▶ _GOAL_
Rewrite the material as a numbered list, starting at the line containing "Given: Click Grok" and ending at the line containing "Looking at the", with blank lines dropped and the pictures left out.

** START STORED DATA **

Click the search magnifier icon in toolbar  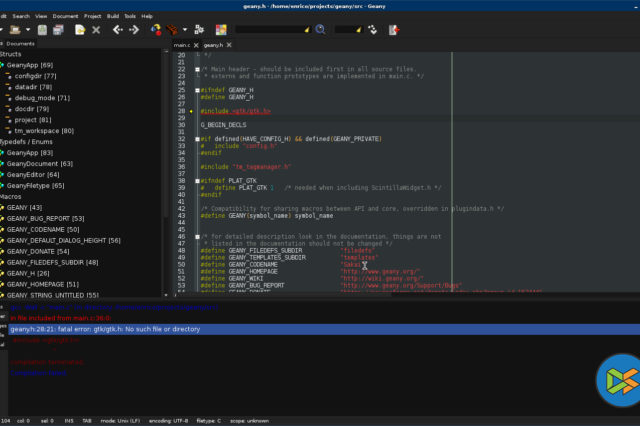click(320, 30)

** END STORED DATA **
** START STORED DATA **

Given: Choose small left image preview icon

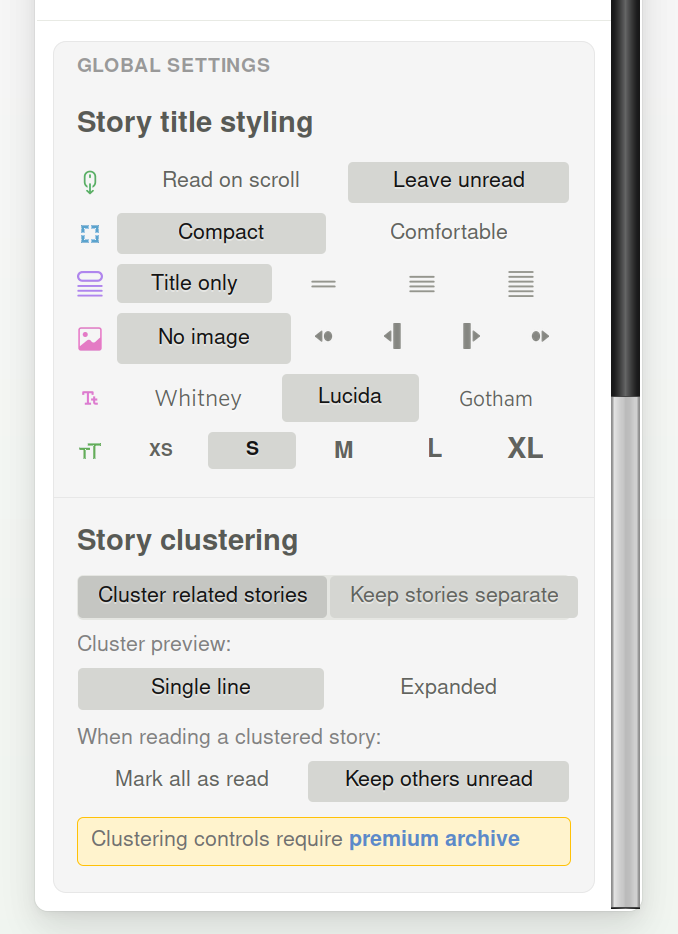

** END STORED DATA **
** START STORED DATA **

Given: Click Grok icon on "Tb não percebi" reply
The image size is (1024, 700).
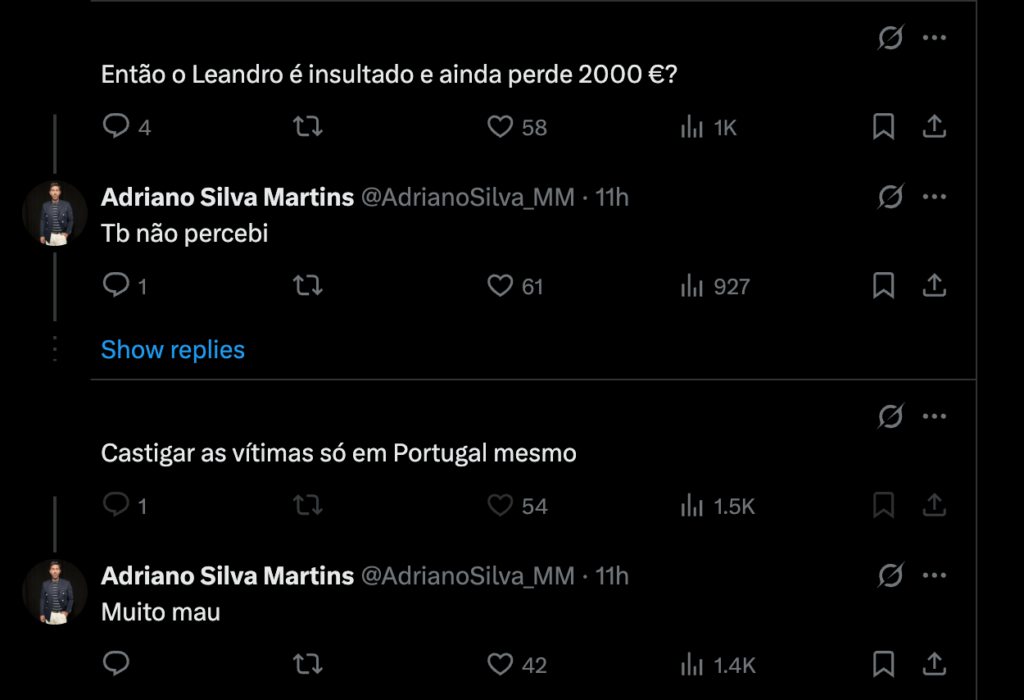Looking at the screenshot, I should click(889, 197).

** END STORED DATA **

▶ _WRITTEN RESPONSE_
1. Given: Click Grok icon on "Tb não percebi" reply
2. The image size is (1024, 700).
3. Looking at the screenshot, I should click(889, 197).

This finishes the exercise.